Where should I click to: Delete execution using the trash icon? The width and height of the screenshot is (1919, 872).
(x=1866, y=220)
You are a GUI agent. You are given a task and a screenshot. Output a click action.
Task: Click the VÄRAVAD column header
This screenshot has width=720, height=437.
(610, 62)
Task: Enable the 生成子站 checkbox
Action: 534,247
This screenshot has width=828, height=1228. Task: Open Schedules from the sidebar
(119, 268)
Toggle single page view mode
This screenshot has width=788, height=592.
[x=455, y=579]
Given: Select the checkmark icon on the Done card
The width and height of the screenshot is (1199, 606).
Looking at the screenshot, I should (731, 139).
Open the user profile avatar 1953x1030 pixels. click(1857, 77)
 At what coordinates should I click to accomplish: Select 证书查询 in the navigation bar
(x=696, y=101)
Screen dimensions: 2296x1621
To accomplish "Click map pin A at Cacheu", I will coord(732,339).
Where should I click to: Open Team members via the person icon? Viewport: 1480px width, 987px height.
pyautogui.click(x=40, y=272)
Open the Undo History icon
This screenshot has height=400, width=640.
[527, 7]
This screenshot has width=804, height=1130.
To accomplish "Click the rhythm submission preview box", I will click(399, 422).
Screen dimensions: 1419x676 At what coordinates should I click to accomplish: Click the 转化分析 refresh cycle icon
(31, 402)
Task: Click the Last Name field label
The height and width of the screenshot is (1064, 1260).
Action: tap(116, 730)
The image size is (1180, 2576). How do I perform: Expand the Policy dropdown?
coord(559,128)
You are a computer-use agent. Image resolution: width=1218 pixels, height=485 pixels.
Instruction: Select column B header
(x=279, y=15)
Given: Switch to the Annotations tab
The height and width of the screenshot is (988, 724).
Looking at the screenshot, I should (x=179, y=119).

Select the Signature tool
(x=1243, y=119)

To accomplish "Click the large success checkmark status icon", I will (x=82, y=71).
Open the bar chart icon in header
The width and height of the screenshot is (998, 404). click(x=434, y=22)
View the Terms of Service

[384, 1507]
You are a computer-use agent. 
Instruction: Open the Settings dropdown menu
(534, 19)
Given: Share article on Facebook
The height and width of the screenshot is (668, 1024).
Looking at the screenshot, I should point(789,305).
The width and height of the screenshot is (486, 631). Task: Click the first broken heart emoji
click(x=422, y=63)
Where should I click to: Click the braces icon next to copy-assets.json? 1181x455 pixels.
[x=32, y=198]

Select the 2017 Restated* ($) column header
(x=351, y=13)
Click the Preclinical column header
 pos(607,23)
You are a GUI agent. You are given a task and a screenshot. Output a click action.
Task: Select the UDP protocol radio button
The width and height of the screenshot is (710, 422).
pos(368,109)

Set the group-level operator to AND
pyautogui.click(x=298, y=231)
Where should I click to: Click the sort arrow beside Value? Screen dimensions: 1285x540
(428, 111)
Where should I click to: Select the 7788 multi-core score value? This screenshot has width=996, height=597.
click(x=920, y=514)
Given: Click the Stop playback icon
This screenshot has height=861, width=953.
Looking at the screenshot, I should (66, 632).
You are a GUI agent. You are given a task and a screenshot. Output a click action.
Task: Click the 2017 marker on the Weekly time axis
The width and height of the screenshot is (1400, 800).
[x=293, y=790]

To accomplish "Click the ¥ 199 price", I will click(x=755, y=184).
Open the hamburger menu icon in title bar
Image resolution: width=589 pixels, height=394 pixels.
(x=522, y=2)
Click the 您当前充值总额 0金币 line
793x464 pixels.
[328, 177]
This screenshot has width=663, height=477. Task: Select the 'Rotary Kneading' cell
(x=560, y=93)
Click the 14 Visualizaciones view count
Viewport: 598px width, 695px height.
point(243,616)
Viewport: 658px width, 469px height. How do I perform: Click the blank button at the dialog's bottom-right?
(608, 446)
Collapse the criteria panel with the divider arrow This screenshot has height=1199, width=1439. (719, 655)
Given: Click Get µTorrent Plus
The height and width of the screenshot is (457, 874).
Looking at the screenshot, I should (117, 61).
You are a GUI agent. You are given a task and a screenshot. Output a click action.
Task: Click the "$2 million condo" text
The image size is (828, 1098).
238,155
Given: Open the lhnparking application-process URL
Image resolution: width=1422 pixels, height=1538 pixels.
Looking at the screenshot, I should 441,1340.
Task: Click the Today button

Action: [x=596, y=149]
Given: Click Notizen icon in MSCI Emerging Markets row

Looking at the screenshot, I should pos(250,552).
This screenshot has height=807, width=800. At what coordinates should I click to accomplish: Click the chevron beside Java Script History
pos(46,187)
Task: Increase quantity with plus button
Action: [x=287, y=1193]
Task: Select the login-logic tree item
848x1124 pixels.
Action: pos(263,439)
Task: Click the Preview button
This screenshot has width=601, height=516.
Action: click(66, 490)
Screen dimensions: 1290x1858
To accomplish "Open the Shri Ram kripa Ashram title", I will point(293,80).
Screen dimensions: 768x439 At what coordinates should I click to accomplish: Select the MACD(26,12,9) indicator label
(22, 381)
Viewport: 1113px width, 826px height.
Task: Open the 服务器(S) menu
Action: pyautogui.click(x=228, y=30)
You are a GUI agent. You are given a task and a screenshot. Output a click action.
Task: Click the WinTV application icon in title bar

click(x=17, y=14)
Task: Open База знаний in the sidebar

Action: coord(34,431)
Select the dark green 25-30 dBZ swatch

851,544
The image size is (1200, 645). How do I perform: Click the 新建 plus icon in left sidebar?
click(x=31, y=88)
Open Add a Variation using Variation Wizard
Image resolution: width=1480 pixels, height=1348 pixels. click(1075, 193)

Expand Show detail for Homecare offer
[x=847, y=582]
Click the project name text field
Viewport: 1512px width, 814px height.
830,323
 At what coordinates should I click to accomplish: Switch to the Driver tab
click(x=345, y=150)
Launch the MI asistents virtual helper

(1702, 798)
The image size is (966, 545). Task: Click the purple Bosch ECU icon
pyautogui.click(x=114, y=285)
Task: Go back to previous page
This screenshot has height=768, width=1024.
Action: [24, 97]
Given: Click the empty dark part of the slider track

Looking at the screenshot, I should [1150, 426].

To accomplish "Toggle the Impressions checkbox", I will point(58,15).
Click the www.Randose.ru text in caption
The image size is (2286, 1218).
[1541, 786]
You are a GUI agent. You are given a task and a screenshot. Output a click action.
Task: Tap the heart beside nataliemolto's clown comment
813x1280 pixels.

------------------------------------------------------------------------

## Task
Filter the records above for the string "Toggle" and copy each matching line.

## Solution to the problem
Toggle single page view mode
To accomplish "Toggle the Impressions checkbox", I will point(58,15).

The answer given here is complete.